(Dataset records)

——————————

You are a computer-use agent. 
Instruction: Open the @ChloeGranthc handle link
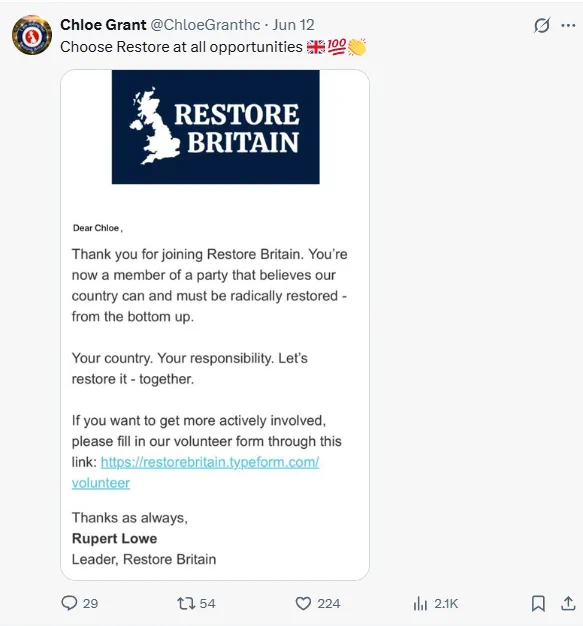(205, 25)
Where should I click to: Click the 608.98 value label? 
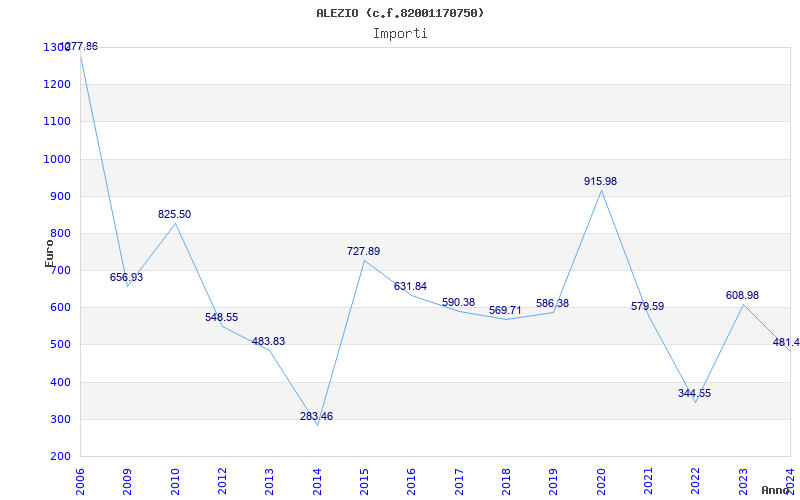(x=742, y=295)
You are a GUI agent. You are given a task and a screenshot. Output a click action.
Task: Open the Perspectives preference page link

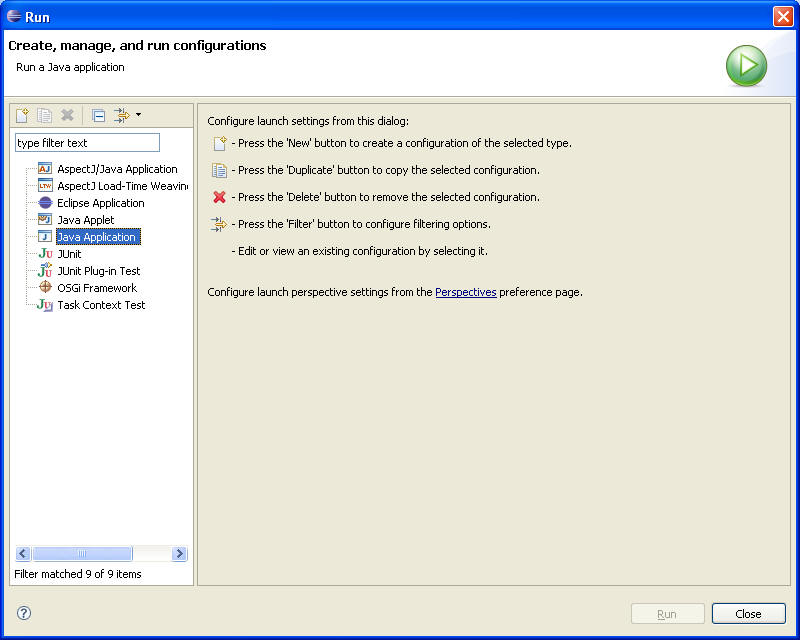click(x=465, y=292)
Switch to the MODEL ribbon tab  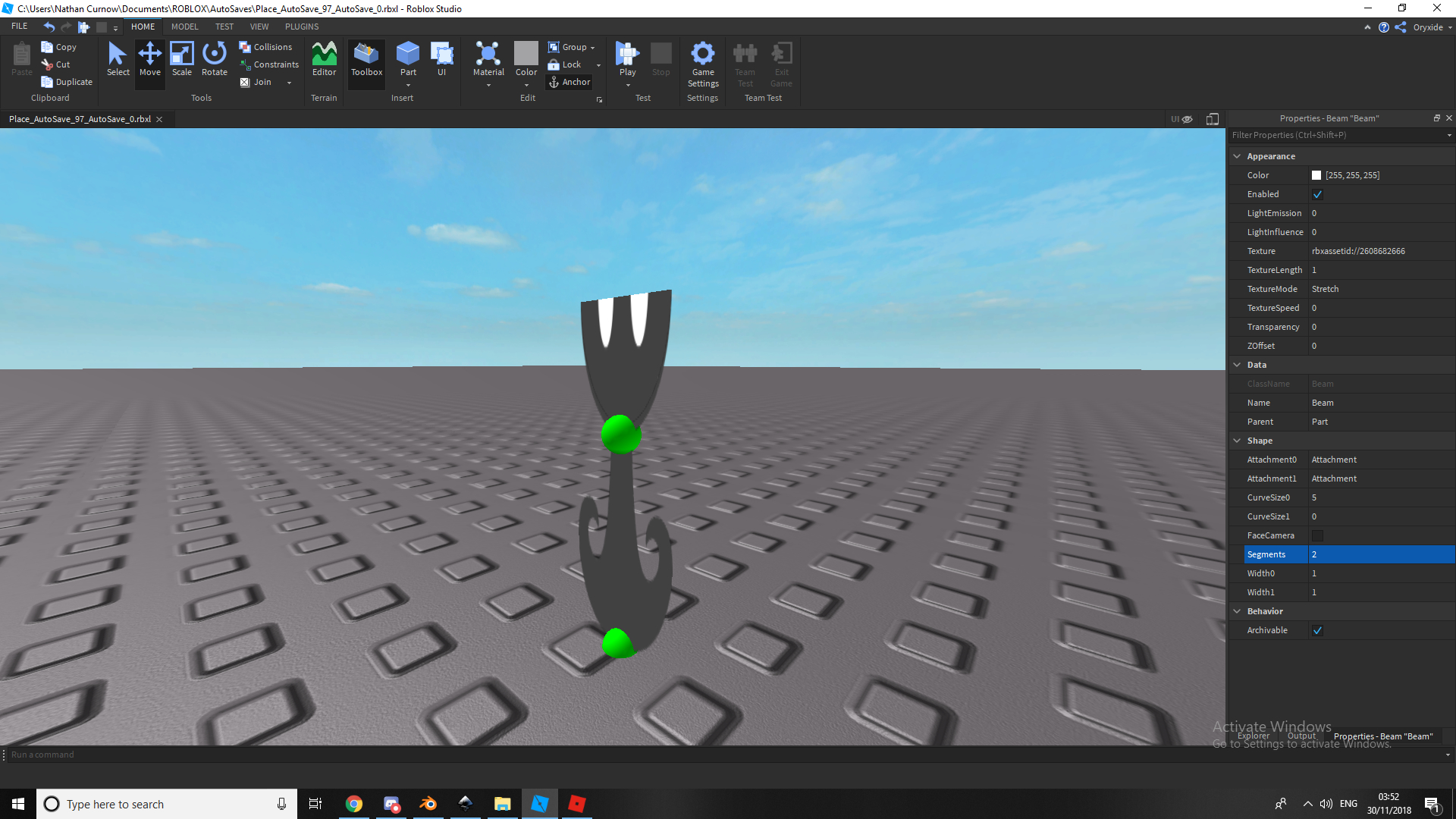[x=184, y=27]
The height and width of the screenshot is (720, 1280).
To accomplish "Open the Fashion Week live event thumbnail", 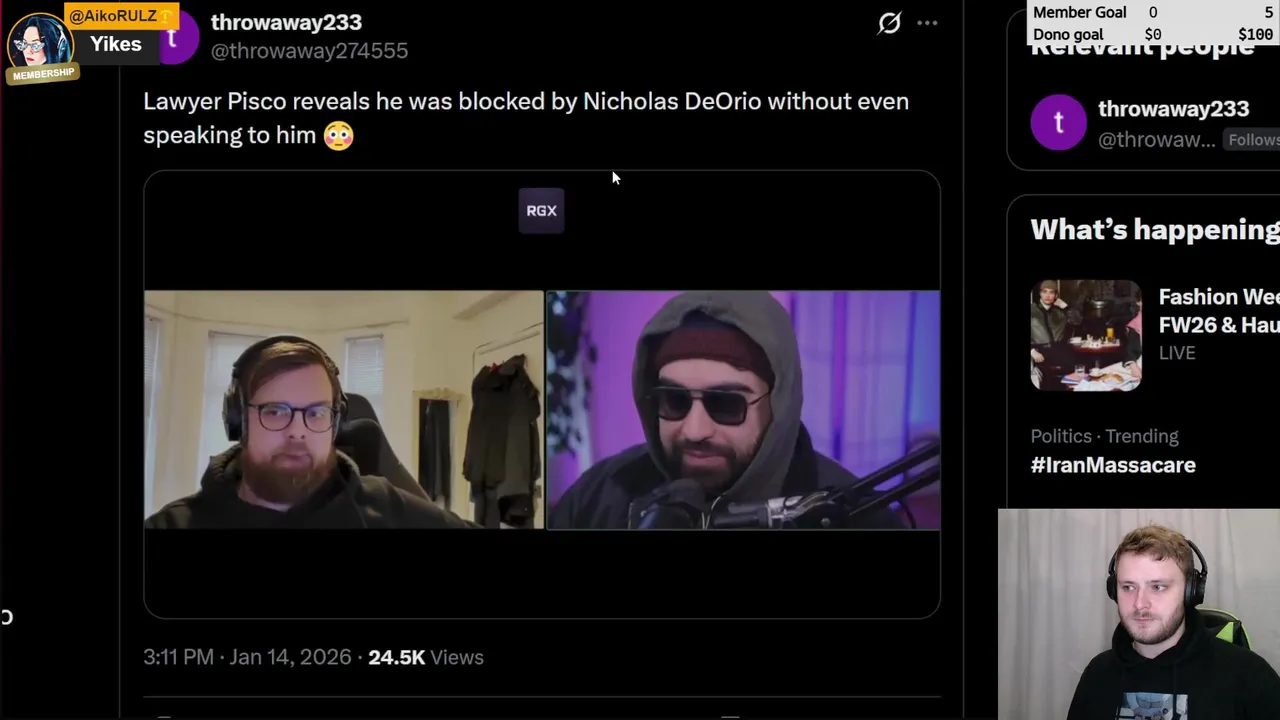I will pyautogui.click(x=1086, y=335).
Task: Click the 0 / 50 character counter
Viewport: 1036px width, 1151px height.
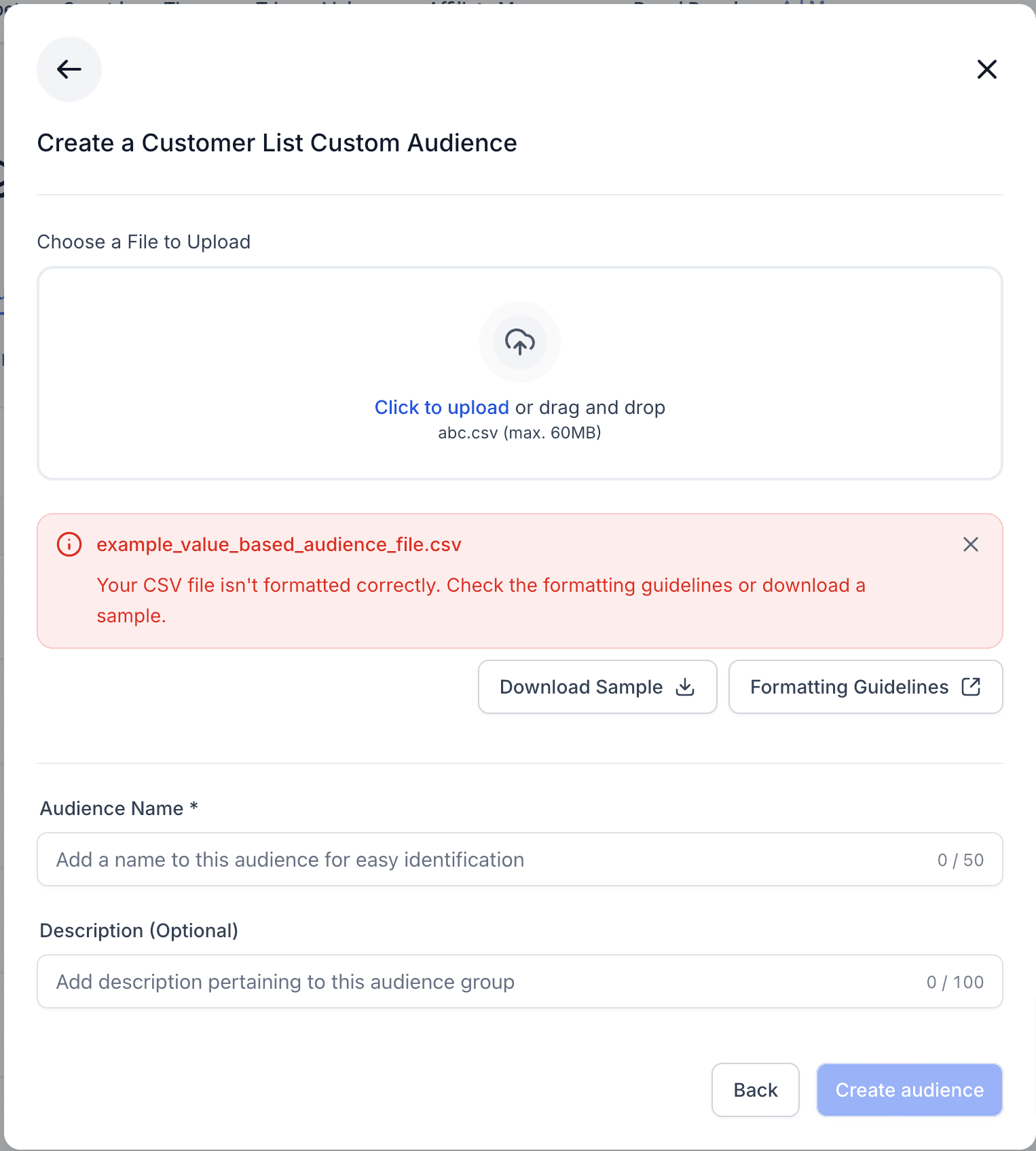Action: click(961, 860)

——————————

Write out the material above word for word, beginning at the line that contains "Task: Click the 0 / 50 character counter" and stopping at the end of the material. Leave the pictures out.

## OUTPUT OF THE TASK
Task: Click the 0 / 50 character counter
Viewport: 1036px width, 1151px height.
Action: click(961, 860)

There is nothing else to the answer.